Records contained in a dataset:

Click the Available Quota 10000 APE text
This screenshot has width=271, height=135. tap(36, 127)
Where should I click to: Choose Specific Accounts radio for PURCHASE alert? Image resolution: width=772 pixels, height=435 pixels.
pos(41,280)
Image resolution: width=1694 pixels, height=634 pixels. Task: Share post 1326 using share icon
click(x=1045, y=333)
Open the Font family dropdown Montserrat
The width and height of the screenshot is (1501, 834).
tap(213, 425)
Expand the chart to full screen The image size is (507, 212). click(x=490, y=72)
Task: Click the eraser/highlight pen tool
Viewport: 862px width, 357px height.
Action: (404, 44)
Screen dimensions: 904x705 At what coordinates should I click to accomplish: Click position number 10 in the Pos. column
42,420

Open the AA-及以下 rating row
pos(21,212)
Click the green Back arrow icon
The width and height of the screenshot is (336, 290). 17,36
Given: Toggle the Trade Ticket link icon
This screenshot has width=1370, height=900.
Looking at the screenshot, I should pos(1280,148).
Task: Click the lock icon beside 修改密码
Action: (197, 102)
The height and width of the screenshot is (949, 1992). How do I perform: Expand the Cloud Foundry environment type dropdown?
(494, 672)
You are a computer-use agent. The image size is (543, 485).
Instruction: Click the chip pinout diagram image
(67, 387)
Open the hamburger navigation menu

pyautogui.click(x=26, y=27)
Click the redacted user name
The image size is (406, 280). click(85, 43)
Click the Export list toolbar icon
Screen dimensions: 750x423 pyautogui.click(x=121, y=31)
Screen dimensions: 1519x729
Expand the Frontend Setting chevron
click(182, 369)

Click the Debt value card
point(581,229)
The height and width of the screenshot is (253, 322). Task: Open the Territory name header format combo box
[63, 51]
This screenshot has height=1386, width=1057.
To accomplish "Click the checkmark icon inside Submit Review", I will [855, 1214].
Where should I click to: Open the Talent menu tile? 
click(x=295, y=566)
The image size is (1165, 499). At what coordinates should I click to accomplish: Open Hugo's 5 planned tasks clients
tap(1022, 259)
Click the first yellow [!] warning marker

Assigned task :: Return the lines above precisely as they appear, beginning at the first line and ending at the line with "Given: Toggle the Trade Ticket link icon", and nothing after it.

Expected output ::
Click the Available Quota 10000 APE text
This screenshot has width=271, height=135. tap(36, 127)
Where should I click to: Choose Specific Accounts radio for PURCHASE alert? Image resolution: width=772 pixels, height=435 pixels.
pos(41,280)
Image resolution: width=1694 pixels, height=634 pixels. Task: Share post 1326 using share icon
click(x=1045, y=333)
Open the Font family dropdown Montserrat
The width and height of the screenshot is (1501, 834).
tap(213, 425)
Expand the chart to full screen The image size is (507, 212). click(x=490, y=72)
Task: Click the eraser/highlight pen tool
Viewport: 862px width, 357px height.
Action: (404, 44)
Screen dimensions: 904x705 At what coordinates should I click to accomplish: Click position number 10 in the Pos. column
42,420

Open the AA-及以下 rating row
pos(21,212)
Click the green Back arrow icon
The width and height of the screenshot is (336, 290). 17,36
Given: Toggle the Trade Ticket link icon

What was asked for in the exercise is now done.